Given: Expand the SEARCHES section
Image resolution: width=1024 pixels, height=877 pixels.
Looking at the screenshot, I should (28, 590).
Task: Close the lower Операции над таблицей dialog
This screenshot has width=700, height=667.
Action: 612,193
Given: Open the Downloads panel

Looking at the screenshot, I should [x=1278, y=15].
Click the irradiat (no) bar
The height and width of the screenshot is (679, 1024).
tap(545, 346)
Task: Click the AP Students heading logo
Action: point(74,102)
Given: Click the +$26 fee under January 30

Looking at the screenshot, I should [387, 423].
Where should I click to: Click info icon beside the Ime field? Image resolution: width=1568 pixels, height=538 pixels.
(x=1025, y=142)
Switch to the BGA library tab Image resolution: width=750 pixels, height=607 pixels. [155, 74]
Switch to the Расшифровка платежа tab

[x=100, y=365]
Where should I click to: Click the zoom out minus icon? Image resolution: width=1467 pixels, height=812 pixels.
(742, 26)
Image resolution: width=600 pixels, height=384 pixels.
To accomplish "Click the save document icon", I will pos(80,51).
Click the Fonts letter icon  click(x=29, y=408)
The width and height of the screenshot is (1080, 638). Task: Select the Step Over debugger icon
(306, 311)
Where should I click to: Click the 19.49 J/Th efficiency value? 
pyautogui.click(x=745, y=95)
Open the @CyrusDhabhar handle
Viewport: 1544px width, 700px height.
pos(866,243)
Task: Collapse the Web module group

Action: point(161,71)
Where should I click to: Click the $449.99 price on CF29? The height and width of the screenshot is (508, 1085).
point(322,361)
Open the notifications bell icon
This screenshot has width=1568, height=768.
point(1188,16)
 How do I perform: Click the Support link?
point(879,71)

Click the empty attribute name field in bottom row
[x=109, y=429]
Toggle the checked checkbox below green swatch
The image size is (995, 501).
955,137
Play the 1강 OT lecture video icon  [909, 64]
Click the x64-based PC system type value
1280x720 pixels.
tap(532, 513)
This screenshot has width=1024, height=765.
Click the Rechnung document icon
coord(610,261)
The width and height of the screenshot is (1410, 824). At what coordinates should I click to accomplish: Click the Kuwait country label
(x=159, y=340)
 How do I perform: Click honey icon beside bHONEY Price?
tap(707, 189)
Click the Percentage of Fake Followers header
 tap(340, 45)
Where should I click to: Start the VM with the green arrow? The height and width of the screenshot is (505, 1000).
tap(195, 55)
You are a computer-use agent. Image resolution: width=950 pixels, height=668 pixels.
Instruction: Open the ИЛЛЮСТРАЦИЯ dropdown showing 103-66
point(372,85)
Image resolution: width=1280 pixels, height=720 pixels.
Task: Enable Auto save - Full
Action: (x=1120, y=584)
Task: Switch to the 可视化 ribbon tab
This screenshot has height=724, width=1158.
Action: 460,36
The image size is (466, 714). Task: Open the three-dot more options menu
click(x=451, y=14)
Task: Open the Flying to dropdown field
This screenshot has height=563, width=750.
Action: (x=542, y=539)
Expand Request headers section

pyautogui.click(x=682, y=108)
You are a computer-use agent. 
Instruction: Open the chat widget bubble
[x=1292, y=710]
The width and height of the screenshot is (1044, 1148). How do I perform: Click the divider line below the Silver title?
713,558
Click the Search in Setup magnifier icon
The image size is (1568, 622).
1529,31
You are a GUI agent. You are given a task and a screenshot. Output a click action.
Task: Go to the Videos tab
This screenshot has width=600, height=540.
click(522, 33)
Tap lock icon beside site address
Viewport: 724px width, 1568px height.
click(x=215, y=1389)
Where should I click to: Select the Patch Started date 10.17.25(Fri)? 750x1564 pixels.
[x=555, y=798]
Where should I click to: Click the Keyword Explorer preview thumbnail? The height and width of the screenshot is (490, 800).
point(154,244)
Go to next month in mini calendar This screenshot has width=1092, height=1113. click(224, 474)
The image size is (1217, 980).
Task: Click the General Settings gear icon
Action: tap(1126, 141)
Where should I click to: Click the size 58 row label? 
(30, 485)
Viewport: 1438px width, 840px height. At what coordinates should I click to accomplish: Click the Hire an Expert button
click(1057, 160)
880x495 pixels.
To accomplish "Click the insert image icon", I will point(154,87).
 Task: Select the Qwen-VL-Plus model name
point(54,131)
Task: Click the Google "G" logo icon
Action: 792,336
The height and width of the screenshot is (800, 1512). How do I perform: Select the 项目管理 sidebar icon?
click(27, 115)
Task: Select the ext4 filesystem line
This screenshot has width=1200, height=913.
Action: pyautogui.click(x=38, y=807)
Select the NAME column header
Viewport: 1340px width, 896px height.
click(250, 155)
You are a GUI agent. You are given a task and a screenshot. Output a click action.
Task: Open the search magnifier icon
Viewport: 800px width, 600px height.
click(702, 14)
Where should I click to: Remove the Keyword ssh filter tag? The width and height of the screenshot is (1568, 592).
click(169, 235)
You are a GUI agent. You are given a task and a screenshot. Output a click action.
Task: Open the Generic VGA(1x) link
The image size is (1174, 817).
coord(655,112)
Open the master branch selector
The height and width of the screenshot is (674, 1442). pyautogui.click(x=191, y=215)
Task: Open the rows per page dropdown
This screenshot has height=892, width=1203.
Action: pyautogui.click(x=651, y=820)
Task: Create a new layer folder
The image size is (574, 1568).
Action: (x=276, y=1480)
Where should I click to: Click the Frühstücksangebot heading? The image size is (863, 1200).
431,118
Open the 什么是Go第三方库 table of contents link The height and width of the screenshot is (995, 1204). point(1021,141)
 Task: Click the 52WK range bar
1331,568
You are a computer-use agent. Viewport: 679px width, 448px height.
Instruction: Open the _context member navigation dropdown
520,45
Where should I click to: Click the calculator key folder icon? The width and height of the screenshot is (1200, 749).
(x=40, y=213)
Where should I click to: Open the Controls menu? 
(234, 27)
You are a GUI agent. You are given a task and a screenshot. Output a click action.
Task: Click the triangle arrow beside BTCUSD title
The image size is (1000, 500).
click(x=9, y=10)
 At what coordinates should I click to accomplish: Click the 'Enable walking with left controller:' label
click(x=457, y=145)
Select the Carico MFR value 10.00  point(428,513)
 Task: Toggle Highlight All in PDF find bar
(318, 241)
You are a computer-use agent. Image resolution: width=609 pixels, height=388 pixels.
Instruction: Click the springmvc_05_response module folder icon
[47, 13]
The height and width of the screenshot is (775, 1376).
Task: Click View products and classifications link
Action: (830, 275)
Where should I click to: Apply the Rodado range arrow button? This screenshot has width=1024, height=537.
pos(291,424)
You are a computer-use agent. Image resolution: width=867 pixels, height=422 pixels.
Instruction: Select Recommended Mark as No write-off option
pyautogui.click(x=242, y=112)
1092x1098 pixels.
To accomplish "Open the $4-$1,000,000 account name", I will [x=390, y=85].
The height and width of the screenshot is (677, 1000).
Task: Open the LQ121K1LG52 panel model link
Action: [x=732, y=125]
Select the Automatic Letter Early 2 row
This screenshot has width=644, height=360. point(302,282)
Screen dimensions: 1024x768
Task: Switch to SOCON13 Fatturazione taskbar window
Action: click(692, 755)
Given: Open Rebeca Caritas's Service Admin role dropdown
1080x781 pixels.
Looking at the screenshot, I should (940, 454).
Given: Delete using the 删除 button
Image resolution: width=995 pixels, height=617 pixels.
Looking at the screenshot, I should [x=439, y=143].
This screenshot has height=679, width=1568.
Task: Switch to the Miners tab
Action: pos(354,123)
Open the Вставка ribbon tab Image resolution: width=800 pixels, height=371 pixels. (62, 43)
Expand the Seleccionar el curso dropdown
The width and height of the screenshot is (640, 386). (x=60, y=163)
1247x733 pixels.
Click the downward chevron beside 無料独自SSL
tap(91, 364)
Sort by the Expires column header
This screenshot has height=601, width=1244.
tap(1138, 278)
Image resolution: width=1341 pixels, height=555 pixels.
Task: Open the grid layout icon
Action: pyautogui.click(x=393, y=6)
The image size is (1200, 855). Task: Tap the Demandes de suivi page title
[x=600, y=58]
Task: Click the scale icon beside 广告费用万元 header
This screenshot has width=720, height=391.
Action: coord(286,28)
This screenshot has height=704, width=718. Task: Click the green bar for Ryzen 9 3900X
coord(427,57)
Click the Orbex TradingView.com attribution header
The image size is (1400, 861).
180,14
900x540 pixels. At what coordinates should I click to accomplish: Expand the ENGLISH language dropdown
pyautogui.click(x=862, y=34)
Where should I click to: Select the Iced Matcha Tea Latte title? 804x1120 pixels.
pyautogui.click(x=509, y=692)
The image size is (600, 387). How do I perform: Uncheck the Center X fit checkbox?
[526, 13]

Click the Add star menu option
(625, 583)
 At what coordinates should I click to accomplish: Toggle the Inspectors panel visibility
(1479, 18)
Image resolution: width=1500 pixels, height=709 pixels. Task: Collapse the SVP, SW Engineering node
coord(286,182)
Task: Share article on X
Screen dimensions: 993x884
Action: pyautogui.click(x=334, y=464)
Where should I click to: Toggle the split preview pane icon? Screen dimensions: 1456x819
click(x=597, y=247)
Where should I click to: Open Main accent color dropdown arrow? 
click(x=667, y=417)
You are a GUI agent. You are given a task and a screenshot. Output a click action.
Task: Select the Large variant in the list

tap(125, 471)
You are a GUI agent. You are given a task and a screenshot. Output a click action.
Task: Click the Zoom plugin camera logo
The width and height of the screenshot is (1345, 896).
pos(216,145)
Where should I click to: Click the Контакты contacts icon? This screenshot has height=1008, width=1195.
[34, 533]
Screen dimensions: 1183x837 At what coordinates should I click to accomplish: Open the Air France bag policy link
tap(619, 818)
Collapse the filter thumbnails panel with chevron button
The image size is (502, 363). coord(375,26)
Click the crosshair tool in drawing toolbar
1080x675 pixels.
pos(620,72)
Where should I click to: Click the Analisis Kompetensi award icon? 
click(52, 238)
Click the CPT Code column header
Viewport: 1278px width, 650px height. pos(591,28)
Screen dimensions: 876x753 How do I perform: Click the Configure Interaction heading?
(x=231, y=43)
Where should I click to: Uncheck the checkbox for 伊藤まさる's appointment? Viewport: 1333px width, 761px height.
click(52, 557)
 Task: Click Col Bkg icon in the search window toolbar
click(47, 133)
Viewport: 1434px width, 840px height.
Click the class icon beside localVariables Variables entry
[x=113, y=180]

+ + + +

Stated goal
Quote the part of the listing that opens with the line containing "Where should I click to: Open Main" and closes with its final line, both ends included.

Output of the task
Where should I click to: Open Main accent color dropdown arrow? 
click(x=667, y=417)
You are a GUI agent. You are given a task and a screenshot. Output a click action.
Task: Select the Large variant in the list

tap(125, 471)
You are a GUI agent. You are given a task and a screenshot. Output a click action.
Task: Click the Zoom plugin camera logo
The width and height of the screenshot is (1345, 896).
pos(216,145)
Where should I click to: Click the Контакты contacts icon? This screenshot has height=1008, width=1195.
[34, 533]
Screen dimensions: 1183x837 At what coordinates should I click to accomplish: Open the Air France bag policy link
tap(619, 818)
Collapse the filter thumbnails panel with chevron button
The image size is (502, 363). coord(375,26)
Click the crosshair tool in drawing toolbar
1080x675 pixels.
pos(620,72)
Where should I click to: Click the Analisis Kompetensi award icon? 
click(52, 238)
Click the CPT Code column header
Viewport: 1278px width, 650px height. pos(591,28)
Screen dimensions: 876x753 How do I perform: Click the Configure Interaction heading?
(x=231, y=43)
Where should I click to: Uncheck the checkbox for 伊藤まさる's appointment? Viewport: 1333px width, 761px height.
click(52, 557)
 Task: Click Col Bkg icon in the search window toolbar
click(47, 133)
Viewport: 1434px width, 840px height.
Click the class icon beside localVariables Variables entry
[x=113, y=180]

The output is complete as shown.